The future is looking very bright. Each year, a new class of young women graduates from America’s colleges and universities, eager to take jobs in math and science, to become doctors, engineers, CEOs and teachers. But even with all of that progress, we still have work to do.

For one thing, we know that adding more women to STEM fields would undoubtedly benefit our economy. It’s clear that much of our future prosperity rests on new innovations and advances in scientific and technical and medical fields. President Obama has made it a priority to invest in research and development – not only because American scientists and inventors are doing work critical on public health or energy security, but also because we know that new ideas lead to new opportunities for American workers. Think of how far we’ve already come. Think of how many “Next Big Things” we’ve already seen. And for most of history, half the team has been kept sitting on the sidelines. It is exciting to imagine what can happen once those talents are fully unleashed.

Bringing more and more women into STEM fields can also have a positive effect on science itself. Whenever I meet with young women, I encourage them to throw out their idea of what a quote-unquote “scientist” is supposed to look like.

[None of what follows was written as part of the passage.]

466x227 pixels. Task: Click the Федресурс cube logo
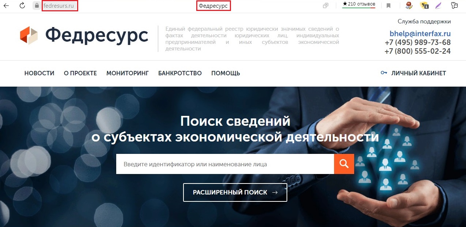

Being a scientist doesn’t have to mean being in a lab by yourself with test tubes. It can mean that, if that’s what you want. But it can also mean getting out in the community and talking to people about issues that touch their lives. It can mean taking action to protect children’s health, or helping impoverished communities around the world get clean water, or finding solutions to rebuild ecosystems for endangered species.

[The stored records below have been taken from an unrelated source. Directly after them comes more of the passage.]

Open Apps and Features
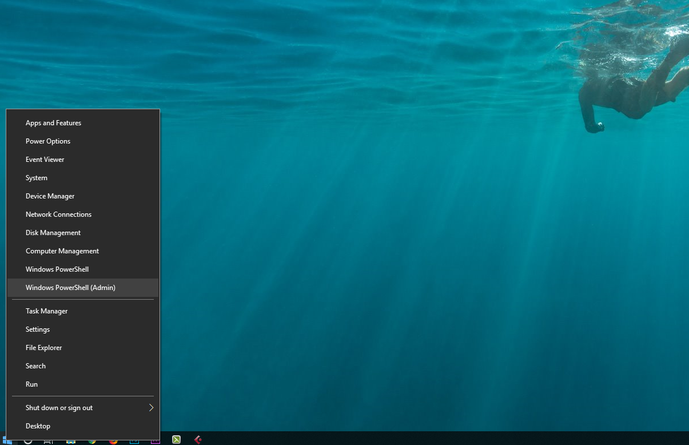 tap(53, 123)
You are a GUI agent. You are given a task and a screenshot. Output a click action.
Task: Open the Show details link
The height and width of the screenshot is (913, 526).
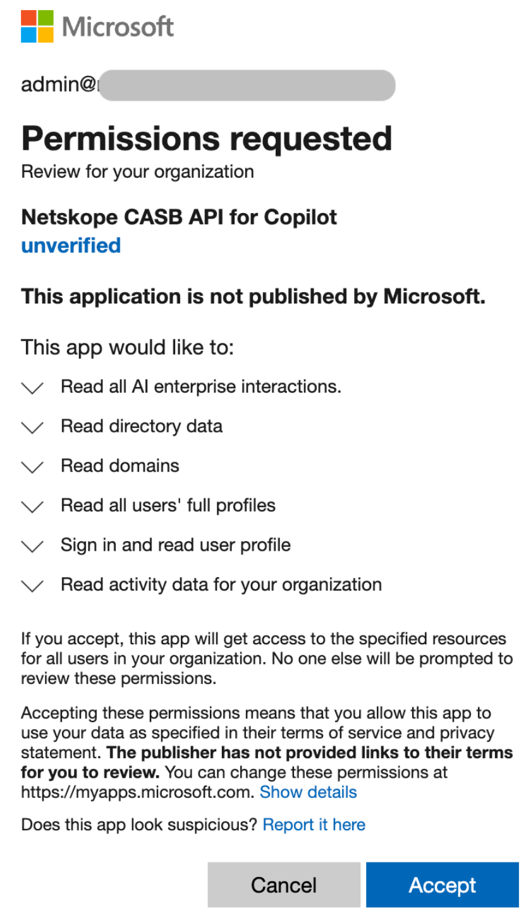(x=308, y=792)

The traditional impression of science – and scientists – is that they are detached and can be anti-social. But the truth is that science touches our daily lives, and we need more women – and men – studying science as a way to make our lives better.

I want to save as much time for our panel discussion as possible, so let me stop there to introduce our video, titled “Girls in STEM.” This tells the stories of the brilliant young women scientists and engineers who participated in the White House Science Fair not too long ago. I’m very glad to share it with you – and to have you with us today. Thank you very much.